## BEGIN DATA LISTING

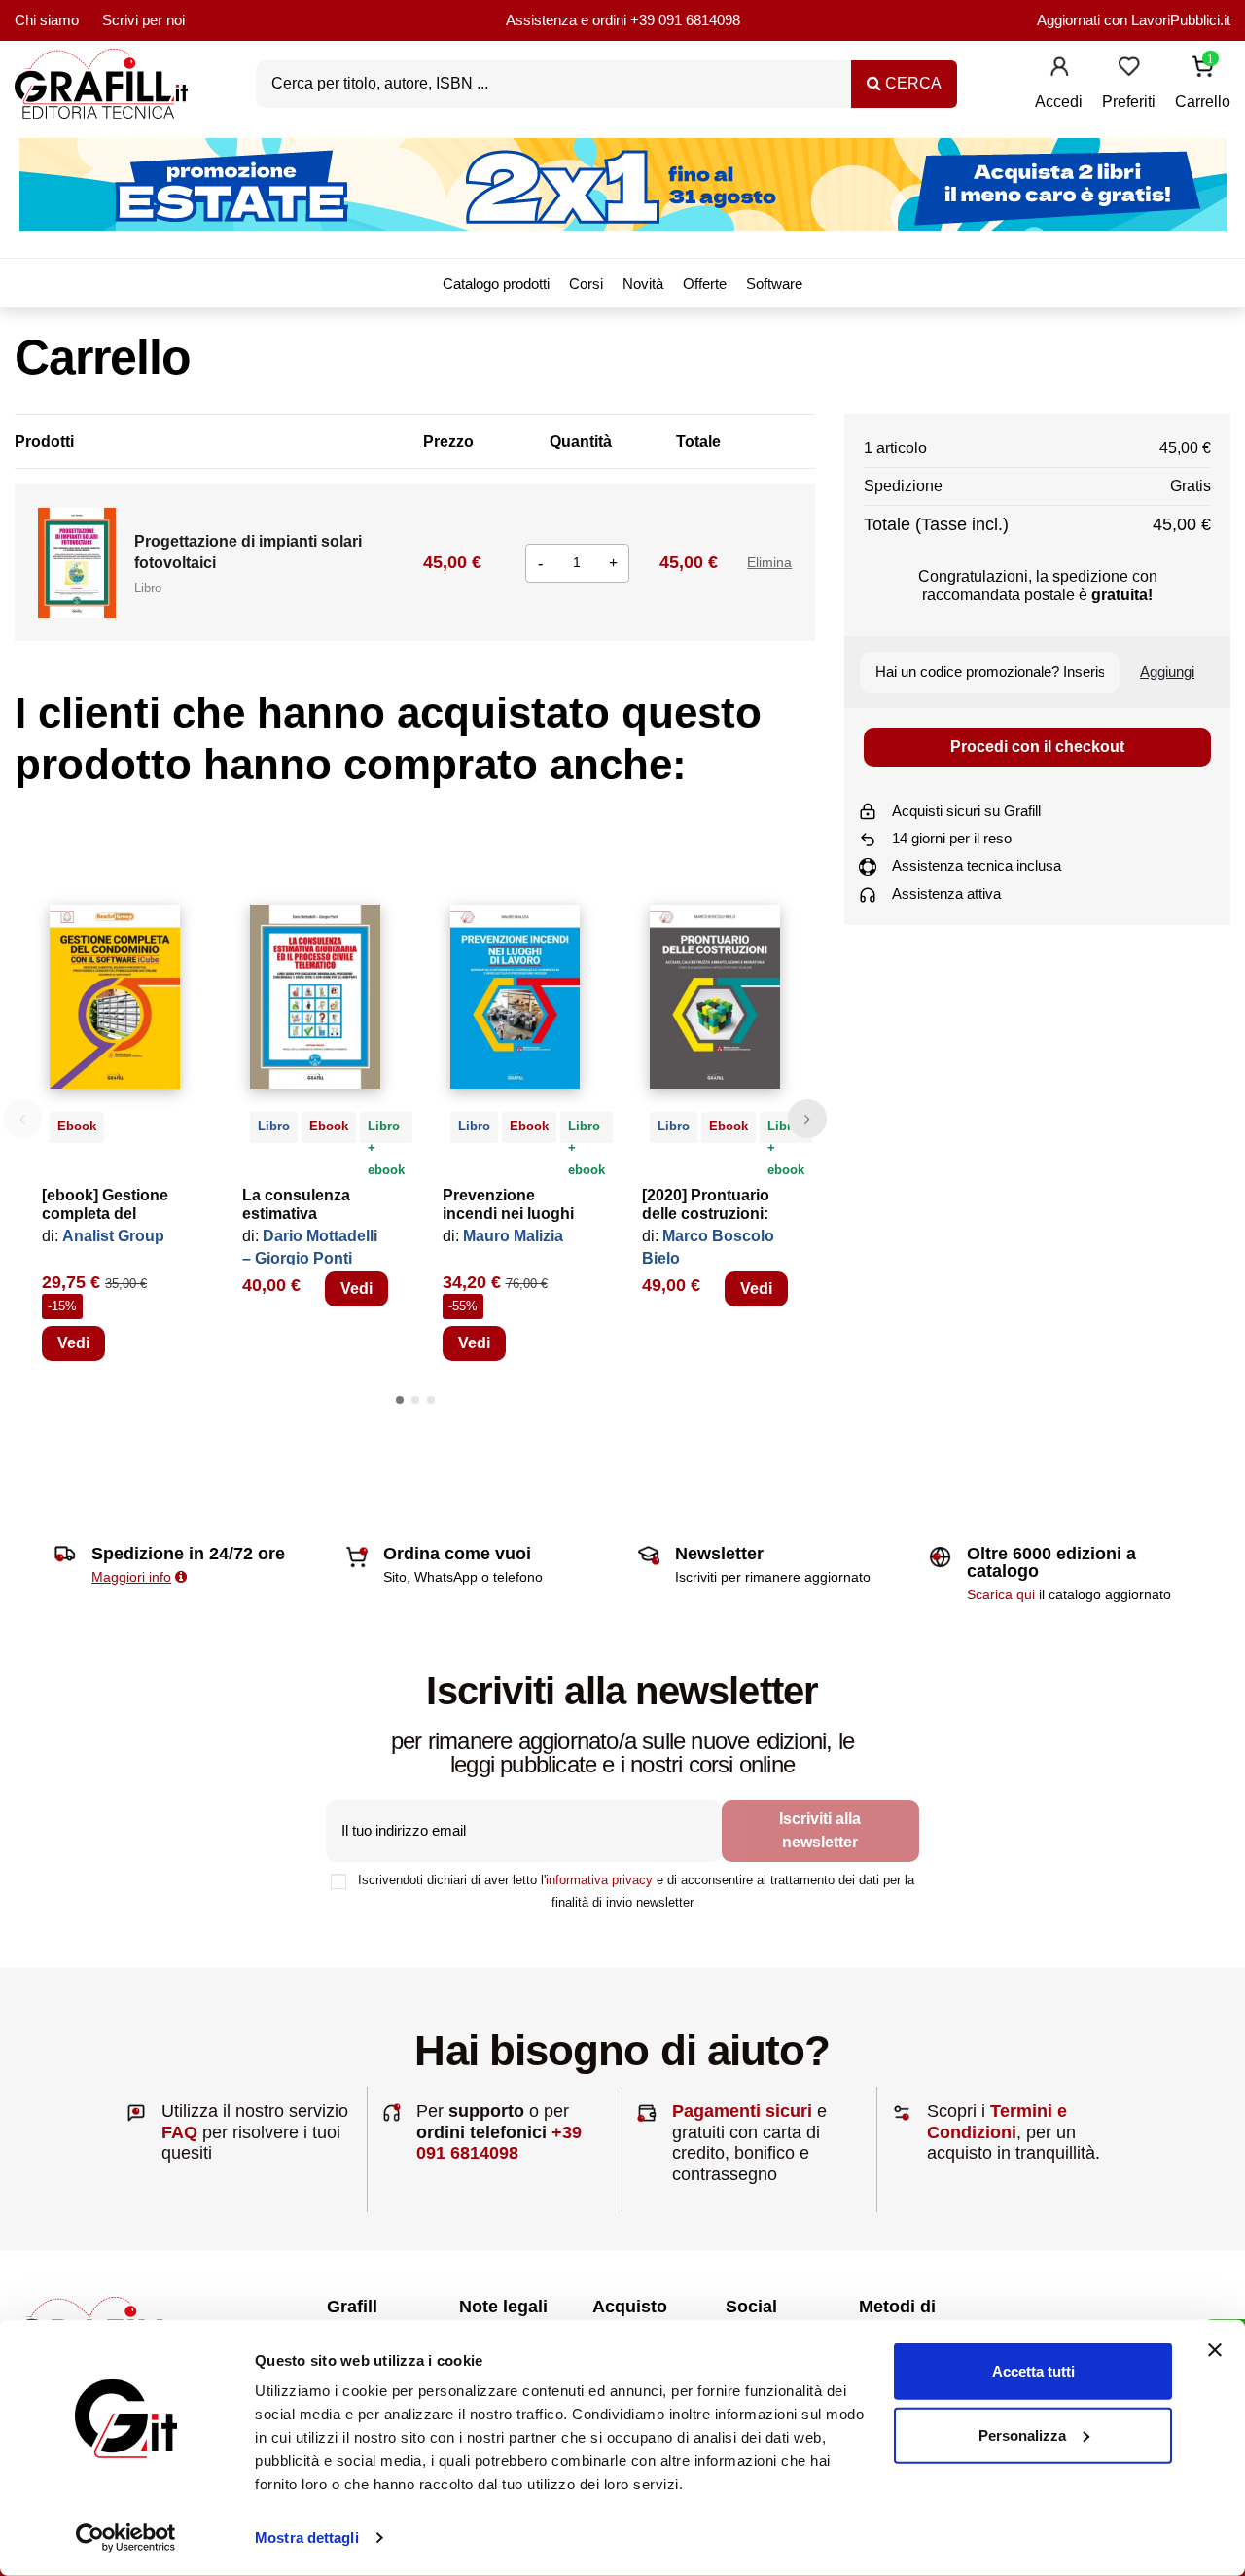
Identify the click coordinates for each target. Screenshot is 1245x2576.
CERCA (911, 83)
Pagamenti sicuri (742, 2111)
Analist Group (113, 1236)
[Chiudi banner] (1215, 2350)
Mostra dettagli (307, 2537)
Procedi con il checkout (1037, 746)
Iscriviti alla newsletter (820, 1830)
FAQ (179, 2132)
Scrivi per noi (143, 20)
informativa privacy (599, 1880)
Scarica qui (1001, 1594)
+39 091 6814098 (685, 20)
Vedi (73, 1343)
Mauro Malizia (513, 1236)
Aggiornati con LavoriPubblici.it (1133, 20)
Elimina (769, 562)
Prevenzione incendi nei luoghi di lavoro (508, 1213)
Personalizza (1022, 2434)
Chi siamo (47, 20)
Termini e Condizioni (997, 2121)
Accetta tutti (1033, 2371)
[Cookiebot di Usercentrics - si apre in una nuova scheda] (126, 2538)
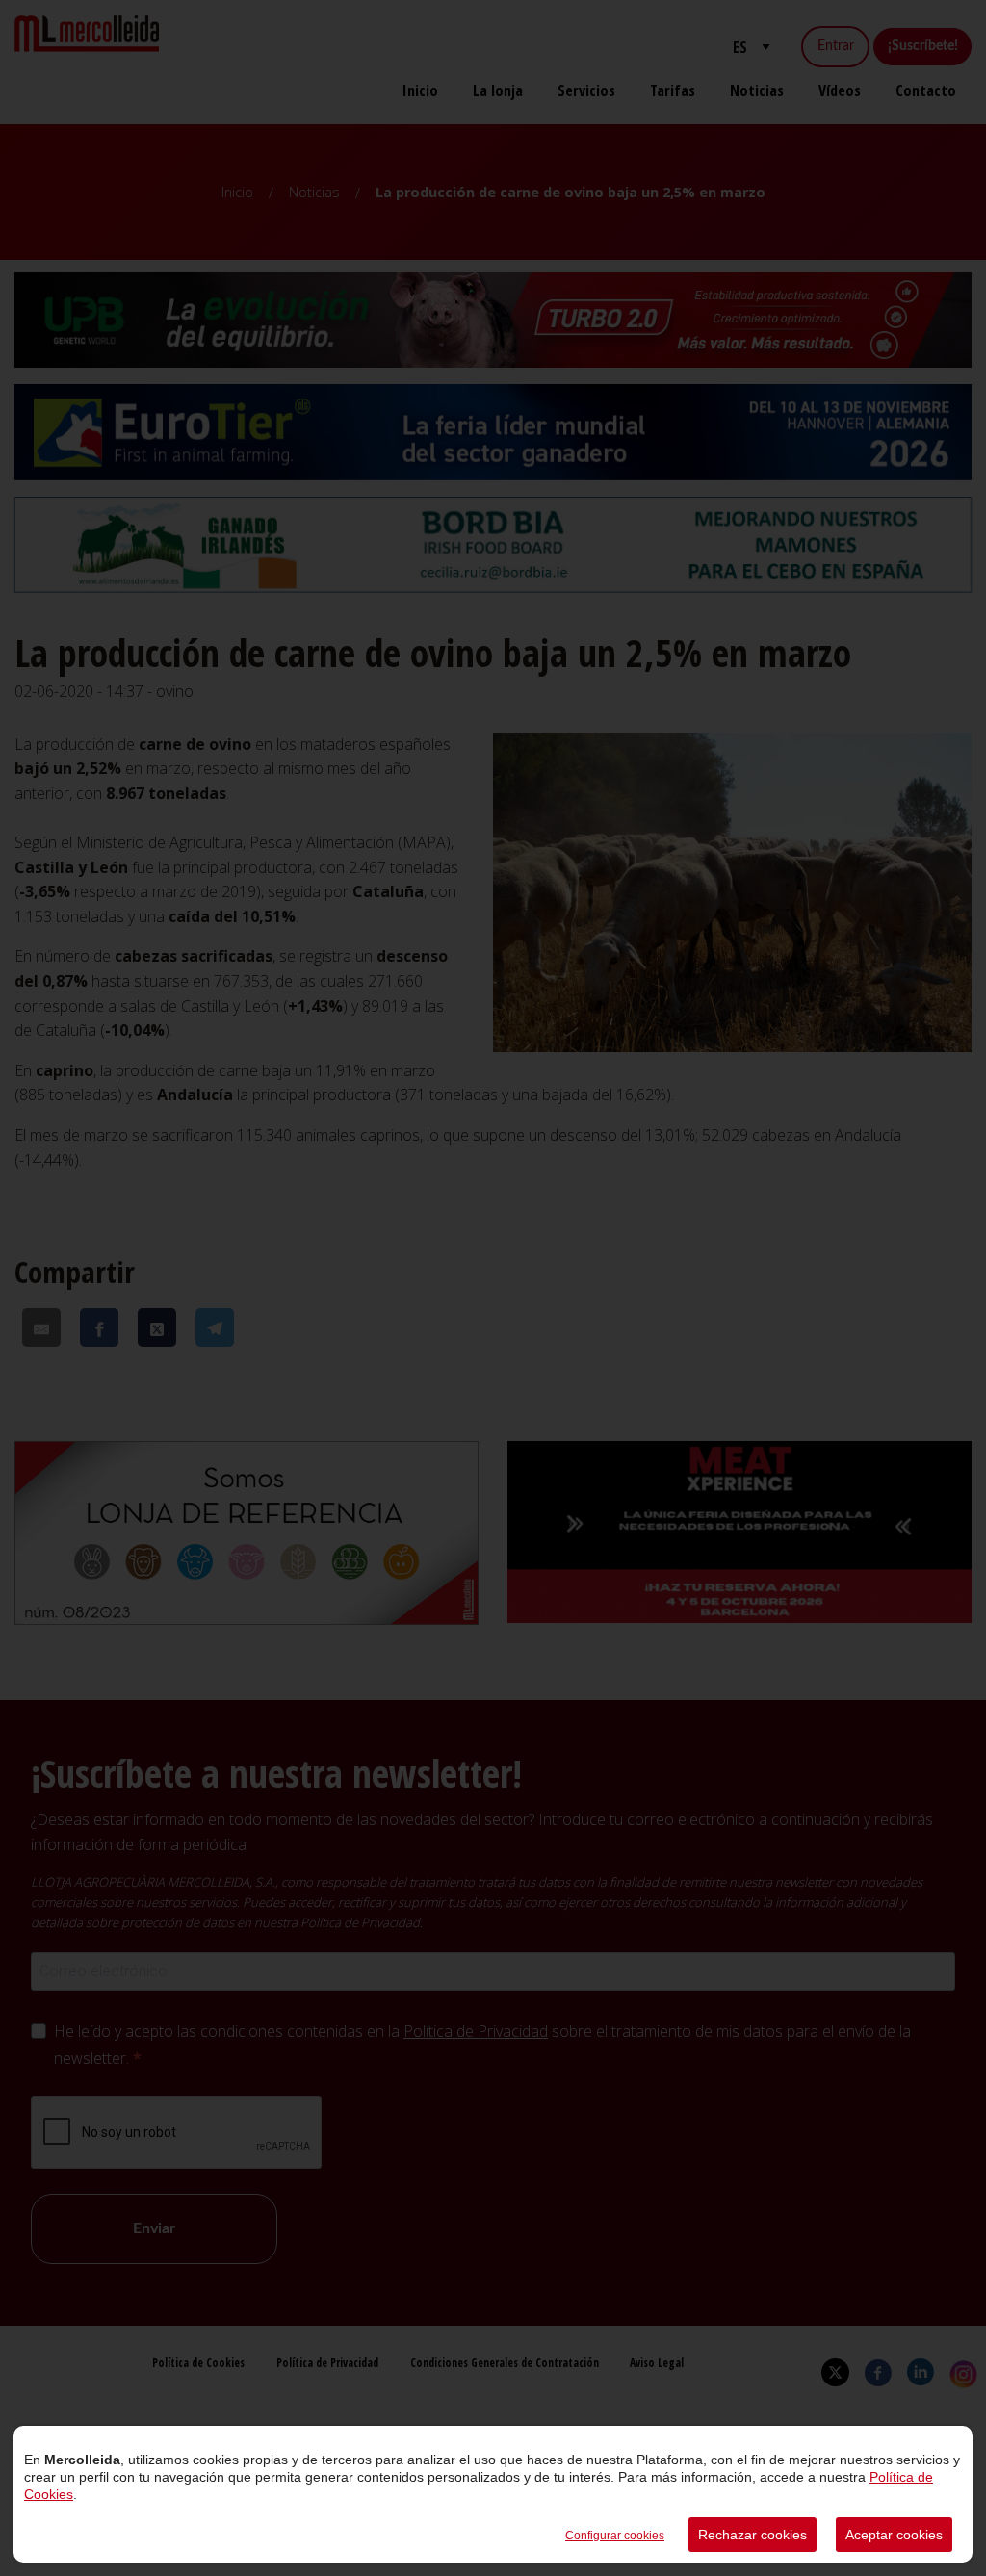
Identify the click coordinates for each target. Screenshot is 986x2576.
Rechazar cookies (752, 2534)
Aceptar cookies (894, 2534)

## END DATA LISTING

## EXERCISE:
Which lines in the entries above contain the string "target"? Pick out each of them and copy it in full.

## SOLUTION TO THIS EXERCISE:
Identify the click coordinates for each target. Screenshot is 1245x2576.
Identify the click coordinates for each target. Screenshot is 986x2576.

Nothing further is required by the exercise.